岸田首相は安倍元首相にさんざんお世話になったはずだし、銃撃事件の悲劇への同情が集まる中で参議院選挙に勝利したこともあり、安倍元首相を国葬にした。

 だが、旧統一教会をめぐっては、教団に問題があることが(教団とそれほど密接な関係をもっていたわけでない)安倍元首相への銃撃事件を正当化する理由にならないにもかかわらず、両者を十分に切り分けるような明確な姿勢を取らなかった。

 そのため、米有力誌に山上徹也容疑者が「歴史上最も成功した暗殺者」だと書かれるような状況になった。安倍元首相と旧統一教会については『日本の政治「解体新書」: 世襲・反日・宗教・利権、与野党のアキレス腱』で詳しく書いたが、少なくとも安倍元首相本人と教団の関係はわずかで、それも清和会会長就任後が中心である。山上容疑者が恨みの標的にしたのは飛躍だった。

 ウクライナやパレスチナ問題でも、岸田首相は安倍元首相の多元外交と違い、欧米の前のめりの姿勢に追随するだけのようにみえる。また、憲法改正問題や皇位継承問題では、何もしていないわけでないのだが、「熱心に取り組んでいる」という印象を与えていないから、保守派から攻撃される。

 そのあたり、すべて、「宮沢一族の目立たない構成員」としての習い性から脱していないように見える。

 私は安倍政権時代、岸田氏がもっとも後継者にふさわしいと一貫した論陣をはっていた。ただ、それは、安倍元首相という後ろ盾がいる前提だった。その後ろ盾がいなくなった以上、岸田首相は自らリーダーシップを発揮しているとアピール出来るような政治スタイルに変えるべきだ。それが不十分なことが、「増税メガネ」「検討使」などとも批判される岸田首相のすべての不幸の始まりだ。

岸田首相の妻と
3人の子供たち

 岸田首相のファミリーを、もう少し紹介すると、妻の裕子は、岸田首相が父の文武と地元のマツダ本社を訪れたとき、副社長の秘書だったのを見初めたとされている。だが、当時のマツダ社長は私の元上司でもある古田德昌(兄は餃子の珉珉の創業者)で通産官僚としては文武の後輩だから、偶然の出会いではなかったのかもしれない。

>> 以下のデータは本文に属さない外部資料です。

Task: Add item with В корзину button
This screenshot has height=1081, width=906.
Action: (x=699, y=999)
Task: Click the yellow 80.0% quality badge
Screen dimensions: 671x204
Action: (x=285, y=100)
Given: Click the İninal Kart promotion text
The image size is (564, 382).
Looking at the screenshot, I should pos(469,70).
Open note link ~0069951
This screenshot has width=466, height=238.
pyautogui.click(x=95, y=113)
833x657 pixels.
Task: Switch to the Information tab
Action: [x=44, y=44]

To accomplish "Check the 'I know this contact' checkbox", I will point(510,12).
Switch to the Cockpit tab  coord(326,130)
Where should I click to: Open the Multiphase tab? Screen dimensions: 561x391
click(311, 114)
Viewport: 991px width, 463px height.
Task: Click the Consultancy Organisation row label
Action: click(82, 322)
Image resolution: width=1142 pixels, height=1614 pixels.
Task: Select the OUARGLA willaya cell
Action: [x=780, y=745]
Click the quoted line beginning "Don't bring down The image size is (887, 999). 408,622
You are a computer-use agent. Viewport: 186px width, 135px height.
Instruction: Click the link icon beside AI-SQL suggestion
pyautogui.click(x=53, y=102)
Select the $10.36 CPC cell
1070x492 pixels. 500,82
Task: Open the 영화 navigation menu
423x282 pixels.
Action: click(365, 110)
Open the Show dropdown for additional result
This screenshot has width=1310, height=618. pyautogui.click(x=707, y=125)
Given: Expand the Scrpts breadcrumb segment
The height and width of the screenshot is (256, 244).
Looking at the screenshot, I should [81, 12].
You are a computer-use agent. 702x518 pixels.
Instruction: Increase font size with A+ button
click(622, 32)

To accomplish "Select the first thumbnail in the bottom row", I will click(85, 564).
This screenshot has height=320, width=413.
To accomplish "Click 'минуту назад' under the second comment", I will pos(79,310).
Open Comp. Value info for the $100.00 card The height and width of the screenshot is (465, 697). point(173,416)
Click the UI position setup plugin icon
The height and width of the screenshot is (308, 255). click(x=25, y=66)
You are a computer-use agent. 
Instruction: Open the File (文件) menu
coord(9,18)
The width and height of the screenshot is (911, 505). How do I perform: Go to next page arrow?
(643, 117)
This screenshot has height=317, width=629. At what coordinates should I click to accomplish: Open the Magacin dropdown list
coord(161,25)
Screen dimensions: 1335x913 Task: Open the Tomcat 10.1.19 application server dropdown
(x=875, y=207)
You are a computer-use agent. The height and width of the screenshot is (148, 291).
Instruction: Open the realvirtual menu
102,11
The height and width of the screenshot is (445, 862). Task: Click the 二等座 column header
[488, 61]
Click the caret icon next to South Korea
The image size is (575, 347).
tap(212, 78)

 裕子の実家は広島県三次市の地元の資産家らしい。メソジスト系の広島女学院中・高から東京女子大を卒業ののちマツダに入社した。

 裕子は選挙区に住み子育てもしたので、岸田首相の東京での住まいは議員宿舎だけだった。もっとも、2020年に亡くなった岸田首相の母親である澄子が住んでいた自宅はあるので、岸田首相が議員宿舎に住むのはおかしいと言っていた人もいる。

 岸田首相の子どもは男子ばかり3人だ。

 長男翔太郎は、修道高校、慶応大学法学部から商社勤務を経て父の秘書となった。政務秘書官は当初、ベテラン秘書がついていたが、将来に箔をつけるために翔太郎を抜擢したところ、随行中の観光、公邸でのパーティーなどで袋だたきにあって辞任することになった。ややバランスを欠いた抜擢だっただけに、必要以上に慎重な行動が必要だった。

 次男晃史郎は、日本大学文理学部スポーツ科学部から広島のバスケットボール製造などで知られるモルテンへ入社した。三男はまだ早稲田大学の学生だ。